Larchmont: the Westchester Connection

Long Island Sound
There is significant evidence that mariners from Queens and Long Island took Freedom Seekers across the Sound to Larchmont in Westchester County. This would keep them out of the "limelight" of New York City.

It has long been rumored among history buffs in Larchmont that a secret underground tunnel existed in the village and was used in spiriting away escaped slaves as part of the Underground Railroad.
The tunnel, rumors say, ran under the Boston Post Road, linking the home of a favorite nephew of John Jay, the first chief justice of the United States, and a Quaker cemetery during the anti-slavery movement in the 19th century.
Now, the Larchmont Historical Society is looking to test these rumors by opening a 150-year-old mausoleum in the Barker-Quaker cemetery on Boston Post Road, where the tunnel reportedly ends. Two historical society interns — Annie Aronson and Dan Plansky of Mamaroneck High School — have been researching the history of the mausoleum and of the Underground Railroad in Westchester since last August for clues.
"It would be a very exciting find," said Plansky, 17, as he walked among the headstones at the cemetery Monday. "There is a lot of history here, but not much is proven.

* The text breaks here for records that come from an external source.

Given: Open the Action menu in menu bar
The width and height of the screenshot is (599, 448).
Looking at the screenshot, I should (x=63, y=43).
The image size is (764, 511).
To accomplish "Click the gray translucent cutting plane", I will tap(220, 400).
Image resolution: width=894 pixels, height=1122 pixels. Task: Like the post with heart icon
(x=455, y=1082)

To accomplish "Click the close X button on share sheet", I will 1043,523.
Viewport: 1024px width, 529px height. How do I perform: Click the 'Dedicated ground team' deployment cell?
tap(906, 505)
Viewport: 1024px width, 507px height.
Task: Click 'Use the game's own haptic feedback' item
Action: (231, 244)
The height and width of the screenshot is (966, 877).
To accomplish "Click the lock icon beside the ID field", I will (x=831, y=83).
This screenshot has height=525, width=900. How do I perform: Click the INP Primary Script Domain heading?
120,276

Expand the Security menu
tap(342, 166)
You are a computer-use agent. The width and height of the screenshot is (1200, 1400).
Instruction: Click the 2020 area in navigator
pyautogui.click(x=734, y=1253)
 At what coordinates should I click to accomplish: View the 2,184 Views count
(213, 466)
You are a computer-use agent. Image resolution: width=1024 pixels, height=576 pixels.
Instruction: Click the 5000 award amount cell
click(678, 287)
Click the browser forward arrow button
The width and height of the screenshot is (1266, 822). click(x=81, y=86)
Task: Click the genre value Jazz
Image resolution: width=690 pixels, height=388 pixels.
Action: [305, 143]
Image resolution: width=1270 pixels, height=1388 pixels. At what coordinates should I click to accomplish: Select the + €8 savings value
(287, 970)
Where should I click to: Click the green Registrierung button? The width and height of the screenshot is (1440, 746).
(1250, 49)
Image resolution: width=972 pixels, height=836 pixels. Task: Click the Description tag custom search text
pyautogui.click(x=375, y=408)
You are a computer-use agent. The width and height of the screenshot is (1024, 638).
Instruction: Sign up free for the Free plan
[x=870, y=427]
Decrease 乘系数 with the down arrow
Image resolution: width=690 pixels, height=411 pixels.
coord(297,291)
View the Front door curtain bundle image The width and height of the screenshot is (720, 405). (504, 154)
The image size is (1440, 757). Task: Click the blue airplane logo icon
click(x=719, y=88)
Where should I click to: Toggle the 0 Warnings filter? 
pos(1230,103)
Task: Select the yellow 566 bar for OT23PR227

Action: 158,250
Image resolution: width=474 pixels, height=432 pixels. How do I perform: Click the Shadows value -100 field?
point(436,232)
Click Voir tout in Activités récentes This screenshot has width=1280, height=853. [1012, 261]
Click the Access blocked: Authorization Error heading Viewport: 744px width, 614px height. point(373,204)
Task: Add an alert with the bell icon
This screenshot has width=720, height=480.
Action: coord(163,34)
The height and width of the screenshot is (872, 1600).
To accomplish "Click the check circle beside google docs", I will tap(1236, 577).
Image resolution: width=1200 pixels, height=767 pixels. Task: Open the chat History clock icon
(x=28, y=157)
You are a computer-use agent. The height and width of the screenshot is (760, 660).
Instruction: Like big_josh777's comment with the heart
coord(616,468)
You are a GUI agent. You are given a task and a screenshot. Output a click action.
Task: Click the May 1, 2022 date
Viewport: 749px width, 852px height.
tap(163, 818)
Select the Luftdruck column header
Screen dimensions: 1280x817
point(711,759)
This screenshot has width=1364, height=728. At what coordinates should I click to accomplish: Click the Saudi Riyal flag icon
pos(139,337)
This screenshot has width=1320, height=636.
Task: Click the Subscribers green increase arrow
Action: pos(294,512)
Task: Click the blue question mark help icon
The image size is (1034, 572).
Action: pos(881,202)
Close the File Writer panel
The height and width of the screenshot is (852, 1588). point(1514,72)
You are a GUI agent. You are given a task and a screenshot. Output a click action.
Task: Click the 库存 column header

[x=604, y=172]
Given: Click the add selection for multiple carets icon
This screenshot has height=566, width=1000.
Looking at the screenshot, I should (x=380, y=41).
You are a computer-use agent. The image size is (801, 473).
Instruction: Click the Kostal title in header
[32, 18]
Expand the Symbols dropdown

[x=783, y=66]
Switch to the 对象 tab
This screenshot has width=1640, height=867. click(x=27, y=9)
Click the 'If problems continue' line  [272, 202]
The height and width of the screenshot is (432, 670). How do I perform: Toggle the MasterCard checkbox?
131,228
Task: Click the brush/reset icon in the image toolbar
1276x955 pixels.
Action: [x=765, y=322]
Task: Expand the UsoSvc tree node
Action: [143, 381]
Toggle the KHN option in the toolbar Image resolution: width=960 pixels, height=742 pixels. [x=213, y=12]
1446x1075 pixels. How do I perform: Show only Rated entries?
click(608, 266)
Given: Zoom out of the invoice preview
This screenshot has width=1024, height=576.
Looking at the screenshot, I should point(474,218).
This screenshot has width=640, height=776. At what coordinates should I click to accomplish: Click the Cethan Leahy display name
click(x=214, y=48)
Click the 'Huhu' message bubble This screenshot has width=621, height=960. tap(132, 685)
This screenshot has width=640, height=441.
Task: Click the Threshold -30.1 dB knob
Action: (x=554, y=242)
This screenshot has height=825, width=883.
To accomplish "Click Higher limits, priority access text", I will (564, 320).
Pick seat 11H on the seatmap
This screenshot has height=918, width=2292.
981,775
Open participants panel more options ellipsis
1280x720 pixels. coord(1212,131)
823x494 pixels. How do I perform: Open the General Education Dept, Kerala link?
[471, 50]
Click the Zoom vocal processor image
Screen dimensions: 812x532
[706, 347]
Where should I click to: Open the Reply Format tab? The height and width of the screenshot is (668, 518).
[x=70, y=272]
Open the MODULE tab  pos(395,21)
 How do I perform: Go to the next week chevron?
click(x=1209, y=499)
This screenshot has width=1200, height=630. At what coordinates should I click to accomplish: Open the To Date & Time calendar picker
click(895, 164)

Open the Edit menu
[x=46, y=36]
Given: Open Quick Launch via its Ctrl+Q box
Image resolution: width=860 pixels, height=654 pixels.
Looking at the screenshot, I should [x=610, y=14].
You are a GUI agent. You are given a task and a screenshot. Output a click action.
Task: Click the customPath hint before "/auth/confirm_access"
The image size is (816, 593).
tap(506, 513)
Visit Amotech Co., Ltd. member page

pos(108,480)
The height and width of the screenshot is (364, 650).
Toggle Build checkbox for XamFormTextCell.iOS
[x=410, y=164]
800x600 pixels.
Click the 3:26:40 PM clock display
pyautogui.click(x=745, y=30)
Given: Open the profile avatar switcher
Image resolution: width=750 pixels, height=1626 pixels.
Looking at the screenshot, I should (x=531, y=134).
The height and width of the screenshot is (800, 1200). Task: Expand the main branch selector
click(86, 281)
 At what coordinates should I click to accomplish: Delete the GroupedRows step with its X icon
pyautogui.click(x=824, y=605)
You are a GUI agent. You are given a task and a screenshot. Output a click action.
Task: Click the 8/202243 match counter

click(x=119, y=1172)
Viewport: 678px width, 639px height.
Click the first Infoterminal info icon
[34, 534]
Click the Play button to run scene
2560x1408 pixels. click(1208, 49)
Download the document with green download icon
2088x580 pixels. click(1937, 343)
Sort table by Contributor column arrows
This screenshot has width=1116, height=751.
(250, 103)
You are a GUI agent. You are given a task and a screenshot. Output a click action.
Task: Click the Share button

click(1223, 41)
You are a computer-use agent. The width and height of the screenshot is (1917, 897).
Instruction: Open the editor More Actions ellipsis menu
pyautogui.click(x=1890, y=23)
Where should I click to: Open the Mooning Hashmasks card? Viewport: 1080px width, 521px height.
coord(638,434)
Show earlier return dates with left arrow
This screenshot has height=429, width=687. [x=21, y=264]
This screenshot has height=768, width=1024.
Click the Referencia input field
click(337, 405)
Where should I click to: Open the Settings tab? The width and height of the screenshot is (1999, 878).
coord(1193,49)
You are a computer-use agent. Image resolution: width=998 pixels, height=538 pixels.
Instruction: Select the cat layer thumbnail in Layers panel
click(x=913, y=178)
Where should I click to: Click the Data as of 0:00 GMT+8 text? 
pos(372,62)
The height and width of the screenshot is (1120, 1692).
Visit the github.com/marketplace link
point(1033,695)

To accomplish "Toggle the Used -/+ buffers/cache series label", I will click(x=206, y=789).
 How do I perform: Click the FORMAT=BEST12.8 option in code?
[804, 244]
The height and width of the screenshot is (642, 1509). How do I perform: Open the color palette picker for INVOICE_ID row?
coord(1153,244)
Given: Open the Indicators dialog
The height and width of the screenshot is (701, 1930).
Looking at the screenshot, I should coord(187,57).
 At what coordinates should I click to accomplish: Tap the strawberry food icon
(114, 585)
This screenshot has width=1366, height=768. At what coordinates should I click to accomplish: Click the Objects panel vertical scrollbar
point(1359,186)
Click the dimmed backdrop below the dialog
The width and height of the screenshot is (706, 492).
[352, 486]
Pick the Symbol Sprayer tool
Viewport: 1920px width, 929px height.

To set the rumors to rest would be great."

Richard and Samuel Mott, members of a Quaker family, smuggled slaves in their sloops up Long Island Sound to their home in Larchmont, Kathleen G. Velsor, an associate professor at the State University of New York at Old Westbury, reported in a 1999 book she co-wrote, "Angels of Deliverance: The Underground Railroad in Queens, Long Island and Beyond."

Then, to escape sniffing dogs used to hunt down runaway slaves, the Larchmont Historical Society speculates, the Motts took them up the many streams in the area, to the home of Peter Jay Munro, [Supreme Court Justice] Jay's nephew, which is barely 100 yards from the mausoleum, across the Boston Post Road.

 In the 1930s, when the Boston Post Road was being paved for the first time, workers reportedly discovered a tunnel under the road. The tunnel was filled in after the discovery, it is said, but there are no written records to back the claim. A decade later, a homeowner paving his driveway reported that heavy equipment sank into the earth, suggesting a tunnel exists. While this may appear coincidental, to Plansky and Aronson, there are enough signs to go on.

"Our goal is to find out if it was a stop on the railroad," said Jan Northrup, former president of the Larchmont Historical Society who is now overseeing the interns' project. "It's a part of our history."
Northrup and Plansky say the tunnel may have been used to throw off dogs by eliminating the scent of humans. Runaway slaves were still hunted down by local police officers and sheriffs because, even though slavery had been abolished in the northern states by the 1830s, the Fugitive Slave Act deemed runaway slaves the propertry of their owners, and therefore had to be returned.
As the mausoleum was on the Boston Post Road, a major highway to the north of the country, Larchmont could have been a stop on the railroad.

"The more things that tie in ... the more sense it makes," said Plansky. "It gives the whole concept more grounding."